女性は、警察の取り調べに同調する形で供述調書を作成され、在宅で書類送検された。「略式の予定」と言われた女性は、その意味を理解できず、弁護士に相談した。なぜ自分が罰金を払うのかということで略式の同意を取り消すと、検察は在宅起訴し、東京地裁で罰金10万円の1審判決が出た。女性被告は主張が通らなかったことから控訴し、高裁で争ったという経緯だ。
警察側の言い分は、2年間、男性を自宅に住まわせていたことが「ほう助」に当たるということだった。オーバーステイが切れる時に「帰らないで」とか「一緒にいて」などと女性が積極的に話したわけではなく、普通に暮らしていた。女性には「ほう助」という意識は全くなかった。
外国人同士で在留資格のある者とない者が同居している場合、オーバーステイの者が捕まっても、在留資格がある方は罪に問われないのが通常である。日本人も同じで、同居していた外国人女性がオーバーステイしたからといって、日本人男性がほう助にはならない。ところが今回は、それをほう助とした。
私は神奈川県警に在職中、国際捜査課にいたので、同居した者をほう助で捕まえたことはあったが、それはあくまでも薬物事案だとか、今後、突き上げ捜査が必要な場合だった。その背後にある犯罪を摘発するなどの目的がある場合は、同居している者を(とりあえず)共犯で逮捕することは捜査手法の一つとしてある。だが、同居しているというだけで起訴して罰金を取るということはまず考えられない。そこから私はこの裁判に興味を持ち、注視してきた。
本件裁判の主任弁護人の倉地智広氏(東京第一弁護士会)は私の取材に対して「同居していただけでは罪に問われないと、裁判所が明確にしたことには意義がある」と話している。起訴されると、99・9%は有罪と言われている中で、逆転無罪は非常にレアなケース。まだ最高裁が残っているので、最終的な結果は分からないが、2審の判決は意義がある。
この韓国人男性は執行猶予となり強制退去処分になった。最低5年間は再来日できないといわれているが、5年後に来日しても入管で入国拒否が予想される。
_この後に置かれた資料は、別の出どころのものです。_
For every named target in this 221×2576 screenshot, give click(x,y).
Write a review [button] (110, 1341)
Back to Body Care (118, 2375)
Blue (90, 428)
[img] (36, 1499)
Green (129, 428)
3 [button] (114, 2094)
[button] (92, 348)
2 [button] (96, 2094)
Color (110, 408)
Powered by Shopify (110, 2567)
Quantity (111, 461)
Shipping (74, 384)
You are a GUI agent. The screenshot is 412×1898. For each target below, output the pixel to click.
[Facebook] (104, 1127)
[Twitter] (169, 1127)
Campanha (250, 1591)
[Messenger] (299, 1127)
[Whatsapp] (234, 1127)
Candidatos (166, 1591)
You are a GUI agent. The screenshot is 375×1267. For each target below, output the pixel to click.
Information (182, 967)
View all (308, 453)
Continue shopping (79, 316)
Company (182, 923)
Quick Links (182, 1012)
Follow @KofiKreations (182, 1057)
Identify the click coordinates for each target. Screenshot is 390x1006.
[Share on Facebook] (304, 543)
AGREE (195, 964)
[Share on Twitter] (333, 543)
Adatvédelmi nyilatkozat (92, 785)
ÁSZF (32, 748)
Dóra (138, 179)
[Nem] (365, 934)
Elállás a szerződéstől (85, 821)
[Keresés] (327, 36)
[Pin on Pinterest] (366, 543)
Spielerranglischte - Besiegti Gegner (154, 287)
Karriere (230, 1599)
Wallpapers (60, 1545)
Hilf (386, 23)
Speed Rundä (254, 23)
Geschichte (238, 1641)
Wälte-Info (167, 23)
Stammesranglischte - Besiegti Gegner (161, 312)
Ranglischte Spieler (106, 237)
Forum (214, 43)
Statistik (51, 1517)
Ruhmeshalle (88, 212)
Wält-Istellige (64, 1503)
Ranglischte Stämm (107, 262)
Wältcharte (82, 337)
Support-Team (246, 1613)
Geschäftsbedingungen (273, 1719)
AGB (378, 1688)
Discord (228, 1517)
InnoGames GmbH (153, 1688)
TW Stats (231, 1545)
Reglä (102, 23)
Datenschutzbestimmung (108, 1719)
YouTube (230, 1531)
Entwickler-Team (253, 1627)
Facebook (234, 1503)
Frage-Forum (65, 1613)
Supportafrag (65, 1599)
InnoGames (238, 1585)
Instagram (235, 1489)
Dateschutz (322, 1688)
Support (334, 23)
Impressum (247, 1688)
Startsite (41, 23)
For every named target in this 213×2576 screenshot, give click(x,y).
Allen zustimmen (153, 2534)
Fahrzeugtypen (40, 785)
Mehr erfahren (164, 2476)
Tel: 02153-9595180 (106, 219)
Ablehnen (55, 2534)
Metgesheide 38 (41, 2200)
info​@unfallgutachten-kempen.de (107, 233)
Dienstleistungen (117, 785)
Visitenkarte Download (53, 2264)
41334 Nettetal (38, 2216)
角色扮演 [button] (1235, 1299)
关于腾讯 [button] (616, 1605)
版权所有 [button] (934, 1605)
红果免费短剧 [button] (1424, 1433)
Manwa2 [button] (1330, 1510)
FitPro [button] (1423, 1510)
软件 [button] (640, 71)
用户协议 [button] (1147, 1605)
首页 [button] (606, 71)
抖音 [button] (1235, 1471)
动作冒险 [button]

同居女性が無罪になっても、男性が強制退去になることには変わりないが、この無罪判決の意義は同居女性に罰金による「前科」が付かないことにある。
最高でも10万円の在宅罰金。起訴されたからといって収監されるわけでもなく、黙っていれば、周囲にも分からないので、費用の掛かる裁判を起こさない者が多い。だが、罰金という形でそれは前科になる。今回、同居相手に「罰金=前科」が付かないという判例ができれば意義がある。これから、外国人を日本に呼ぼうという時代。無罪判決は、法の濫用に対しても、警鐘を鳴らした。